→ **WORK INSTRUCTIONS**
Down to the last line, repeat the records exactly.
-------- GIVEN ENTRIES --------
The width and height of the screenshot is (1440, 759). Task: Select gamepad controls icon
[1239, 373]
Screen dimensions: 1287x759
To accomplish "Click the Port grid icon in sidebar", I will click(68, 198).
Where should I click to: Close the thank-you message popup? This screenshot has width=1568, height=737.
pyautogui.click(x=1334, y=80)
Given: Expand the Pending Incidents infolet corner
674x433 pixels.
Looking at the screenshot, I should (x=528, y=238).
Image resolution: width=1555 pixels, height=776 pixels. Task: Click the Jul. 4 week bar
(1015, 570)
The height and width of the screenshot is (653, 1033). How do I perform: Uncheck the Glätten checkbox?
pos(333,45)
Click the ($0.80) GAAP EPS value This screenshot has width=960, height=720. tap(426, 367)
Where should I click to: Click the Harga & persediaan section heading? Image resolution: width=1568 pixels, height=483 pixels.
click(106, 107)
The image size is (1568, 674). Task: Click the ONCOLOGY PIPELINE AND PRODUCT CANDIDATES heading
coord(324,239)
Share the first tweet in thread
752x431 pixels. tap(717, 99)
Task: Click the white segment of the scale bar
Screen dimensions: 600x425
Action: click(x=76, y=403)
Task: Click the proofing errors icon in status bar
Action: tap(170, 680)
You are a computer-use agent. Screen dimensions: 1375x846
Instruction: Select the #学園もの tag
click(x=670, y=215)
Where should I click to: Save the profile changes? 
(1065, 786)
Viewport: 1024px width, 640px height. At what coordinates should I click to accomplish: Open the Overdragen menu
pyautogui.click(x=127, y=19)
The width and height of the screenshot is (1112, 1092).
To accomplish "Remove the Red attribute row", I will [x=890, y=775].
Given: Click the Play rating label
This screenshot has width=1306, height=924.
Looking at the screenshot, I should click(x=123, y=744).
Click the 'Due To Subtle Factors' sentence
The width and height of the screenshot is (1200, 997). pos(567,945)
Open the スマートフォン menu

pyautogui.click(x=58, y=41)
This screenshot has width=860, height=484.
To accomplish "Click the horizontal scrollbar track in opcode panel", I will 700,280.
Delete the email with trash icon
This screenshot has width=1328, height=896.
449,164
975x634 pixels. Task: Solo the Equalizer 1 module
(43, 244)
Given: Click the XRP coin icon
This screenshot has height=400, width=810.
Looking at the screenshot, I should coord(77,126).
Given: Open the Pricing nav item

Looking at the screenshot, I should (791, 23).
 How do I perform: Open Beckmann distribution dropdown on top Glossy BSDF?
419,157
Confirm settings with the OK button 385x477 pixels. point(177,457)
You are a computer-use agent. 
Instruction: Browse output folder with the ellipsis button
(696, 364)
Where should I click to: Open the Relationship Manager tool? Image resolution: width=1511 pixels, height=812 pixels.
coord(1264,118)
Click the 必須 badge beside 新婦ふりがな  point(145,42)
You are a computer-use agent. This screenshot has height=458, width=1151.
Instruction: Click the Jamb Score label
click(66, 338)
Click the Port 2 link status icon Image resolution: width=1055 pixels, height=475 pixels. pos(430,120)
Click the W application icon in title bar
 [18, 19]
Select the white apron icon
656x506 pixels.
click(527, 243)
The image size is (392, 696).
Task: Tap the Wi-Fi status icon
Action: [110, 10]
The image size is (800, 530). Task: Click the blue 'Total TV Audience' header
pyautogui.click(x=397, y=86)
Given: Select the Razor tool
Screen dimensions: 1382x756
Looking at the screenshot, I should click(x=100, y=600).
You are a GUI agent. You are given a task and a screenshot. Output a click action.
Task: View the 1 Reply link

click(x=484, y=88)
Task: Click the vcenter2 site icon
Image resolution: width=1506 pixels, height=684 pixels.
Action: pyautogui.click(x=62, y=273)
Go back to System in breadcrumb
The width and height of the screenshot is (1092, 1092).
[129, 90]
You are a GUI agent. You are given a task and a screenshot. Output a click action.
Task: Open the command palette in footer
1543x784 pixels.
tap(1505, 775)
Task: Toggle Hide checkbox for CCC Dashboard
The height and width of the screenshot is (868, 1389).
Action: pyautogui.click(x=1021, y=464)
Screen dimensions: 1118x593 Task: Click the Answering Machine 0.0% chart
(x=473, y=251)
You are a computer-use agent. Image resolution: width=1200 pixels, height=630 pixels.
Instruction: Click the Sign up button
--------
→ **RESPONSE TO THE TASK**
The width and height of the screenshot is (1440, 759). Task: Select gamepad controls icon
[1239, 373]
Screen dimensions: 1287x759
To accomplish "Click the Port grid icon in sidebar", I will click(68, 198).
Where should I click to: Close the thank-you message popup? This screenshot has width=1568, height=737.
pyautogui.click(x=1334, y=80)
Given: Expand the Pending Incidents infolet corner
674x433 pixels.
Looking at the screenshot, I should (x=528, y=238).
Image resolution: width=1555 pixels, height=776 pixels. Task: Click the Jul. 4 week bar
(1015, 570)
The height and width of the screenshot is (653, 1033). How do I perform: Uncheck the Glätten checkbox?
pos(333,45)
Click the ($0.80) GAAP EPS value This screenshot has width=960, height=720. tap(426, 367)
Where should I click to: Click the Harga & persediaan section heading? Image resolution: width=1568 pixels, height=483 pixels.
click(106, 107)
The image size is (1568, 674). Task: Click the ONCOLOGY PIPELINE AND PRODUCT CANDIDATES heading
coord(324,239)
Share the first tweet in thread
752x431 pixels. tap(717, 99)
Task: Click the white segment of the scale bar
Screen dimensions: 600x425
Action: click(x=76, y=403)
Task: Click the proofing errors icon in status bar
Action: tap(170, 680)
You are a computer-use agent. Screen dimensions: 1375x846
Instruction: Select the #学園もの tag
click(x=670, y=215)
Where should I click to: Save the profile changes? 
(1065, 786)
Viewport: 1024px width, 640px height. At what coordinates should I click to accomplish: Open the Overdragen menu
pyautogui.click(x=127, y=19)
The width and height of the screenshot is (1112, 1092).
To accomplish "Remove the Red attribute row", I will [x=890, y=775].
Given: Click the Play rating label
This screenshot has width=1306, height=924.
Looking at the screenshot, I should click(x=123, y=744).
Click the 'Due To Subtle Factors' sentence
The width and height of the screenshot is (1200, 997). pos(567,945)
Open the スマートフォン menu

pyautogui.click(x=58, y=41)
This screenshot has width=860, height=484.
To accomplish "Click the horizontal scrollbar track in opcode panel", I will 700,280.
Delete the email with trash icon
This screenshot has width=1328, height=896.
449,164
975x634 pixels. Task: Solo the Equalizer 1 module
(43, 244)
Given: Click the XRP coin icon
This screenshot has height=400, width=810.
Looking at the screenshot, I should coord(77,126).
Given: Open the Pricing nav item

Looking at the screenshot, I should (791, 23).
 How do I perform: Open Beckmann distribution dropdown on top Glossy BSDF?
419,157
Confirm settings with the OK button 385x477 pixels. point(177,457)
You are a computer-use agent. 
Instruction: Browse output folder with the ellipsis button
(696, 364)
Where should I click to: Open the Relationship Manager tool? Image resolution: width=1511 pixels, height=812 pixels.
coord(1264,118)
Click the 必須 badge beside 新婦ふりがな  point(145,42)
You are a computer-use agent. This screenshot has height=458, width=1151.
Instruction: Click the Jamb Score label
click(66, 338)
Click the Port 2 link status icon Image resolution: width=1055 pixels, height=475 pixels. pos(430,120)
Click the W application icon in title bar
 [18, 19]
Select the white apron icon
656x506 pixels.
click(527, 243)
The image size is (392, 696).
Task: Tap the Wi-Fi status icon
Action: [110, 10]
The image size is (800, 530). Task: Click the blue 'Total TV Audience' header
pyautogui.click(x=397, y=86)
Given: Select the Razor tool
Screen dimensions: 1382x756
Looking at the screenshot, I should click(x=100, y=600).
You are a GUI agent. You are given a task and a screenshot. Output a click action.
Task: View the 1 Reply link

click(x=484, y=88)
Task: Click the vcenter2 site icon
Image resolution: width=1506 pixels, height=684 pixels.
Action: pyautogui.click(x=62, y=273)
Go back to System in breadcrumb
The width and height of the screenshot is (1092, 1092).
[129, 90]
You are a GUI agent. You are given a task and a screenshot. Output a click action.
Task: Open the command palette in footer
1543x784 pixels.
tap(1505, 775)
Task: Toggle Hide checkbox for CCC Dashboard
The height and width of the screenshot is (868, 1389).
Action: pyautogui.click(x=1021, y=464)
Screen dimensions: 1118x593 Task: Click the Answering Machine 0.0% chart
(x=473, y=251)
You are a computer-use agent. Image resolution: width=1200 pixels, height=630 pixels.
Instruction: Click the Sign up button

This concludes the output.